▸ **REQUIRED WORK**: Quote the lines of the data below verbatim, beginning at the line that contains "You are a GUI" and ending at the last line, both included, and excluding pictures.
** Opening TASK MATERIAL block **
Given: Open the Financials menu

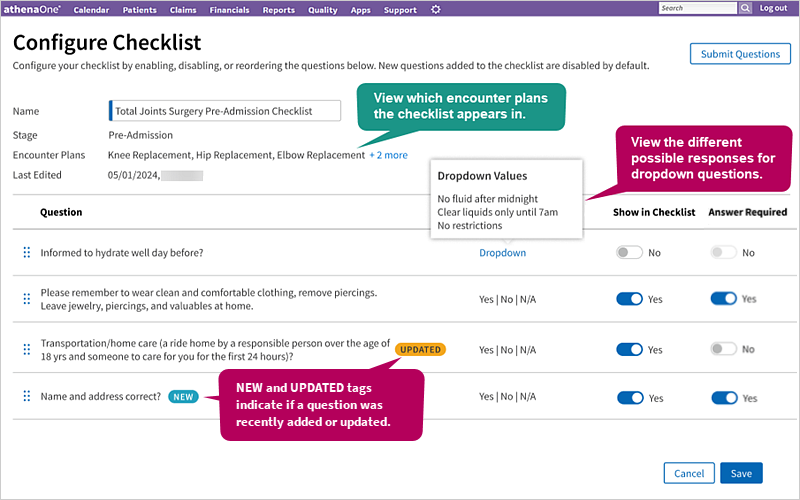Looking at the screenshot, I should tap(229, 10).
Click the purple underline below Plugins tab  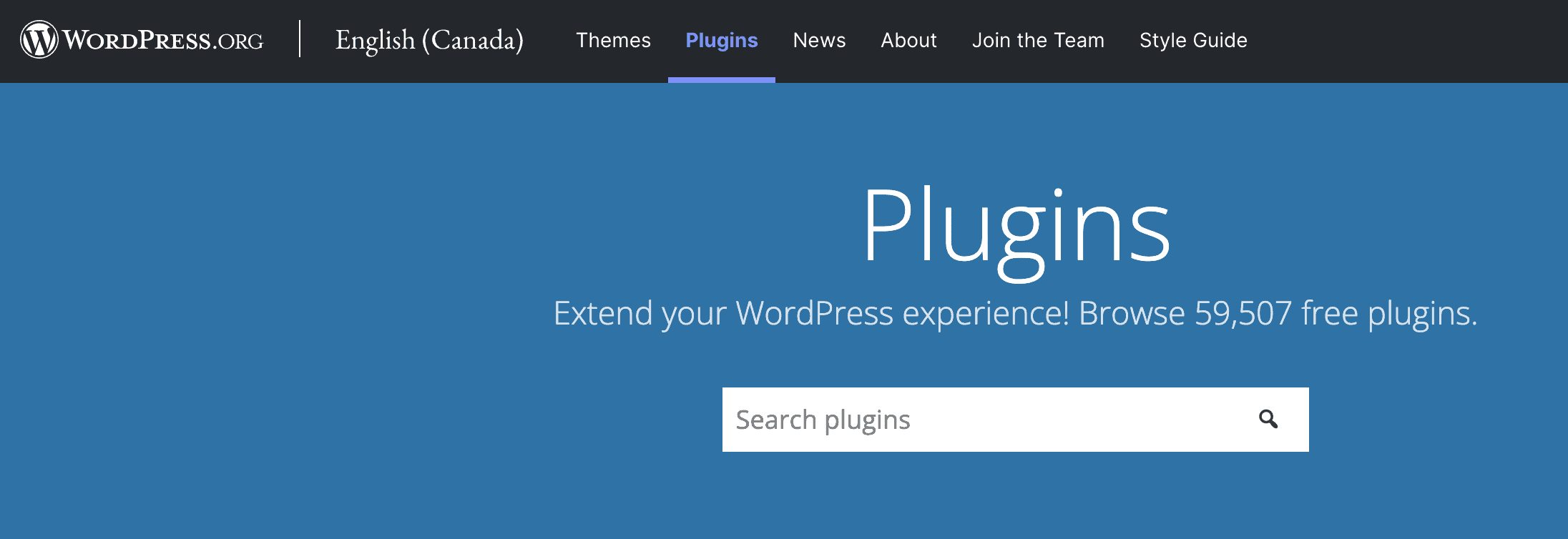tap(721, 79)
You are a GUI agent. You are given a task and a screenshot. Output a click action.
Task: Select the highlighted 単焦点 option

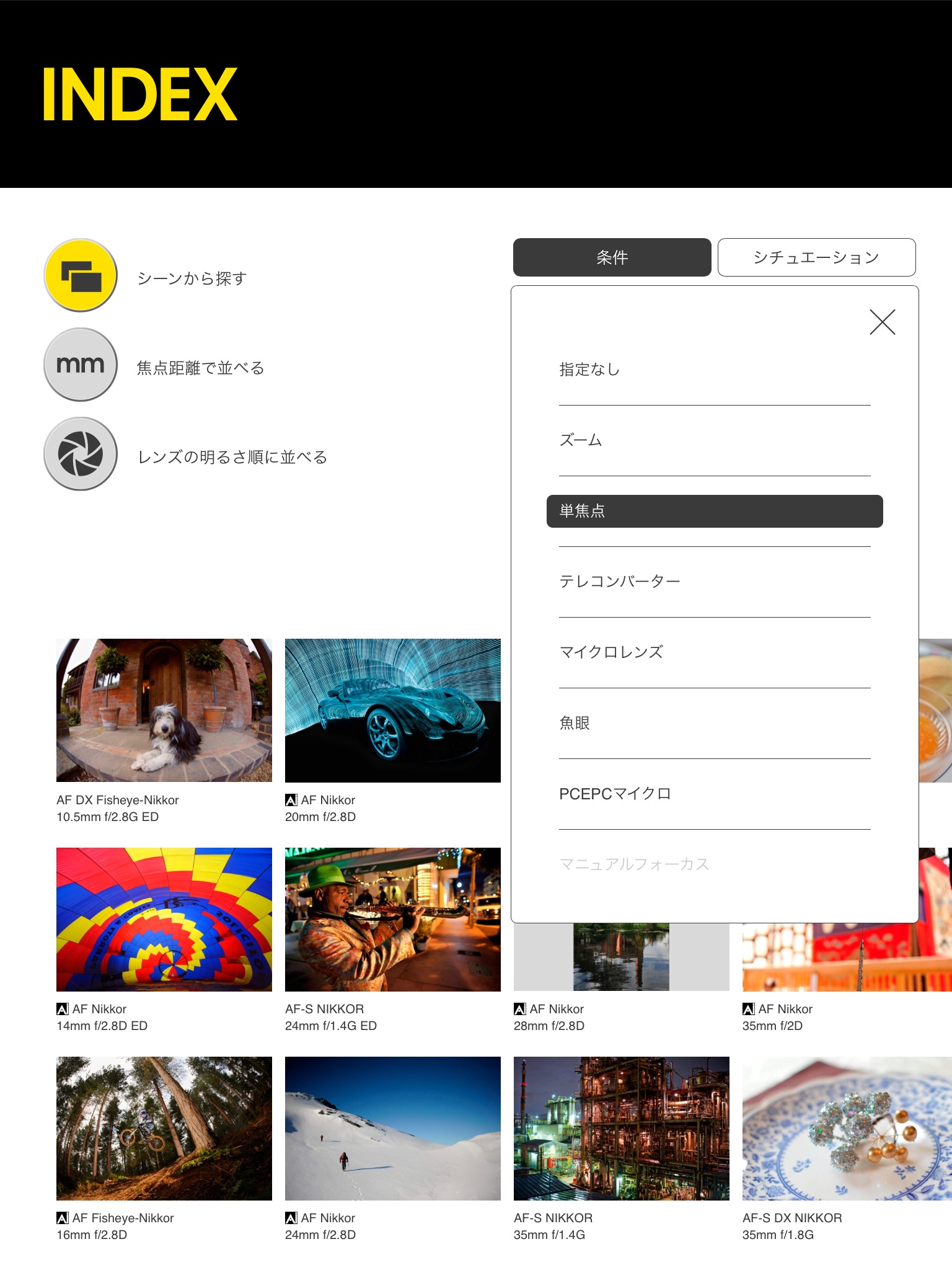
** Closing TASK MATERIAL block **
▸ **RESULT OF THE EXERCISE**:
You are a GUI agent. You are given a task and a screenshot. Output a click action.
Task: Select the highlighted 単焦点 option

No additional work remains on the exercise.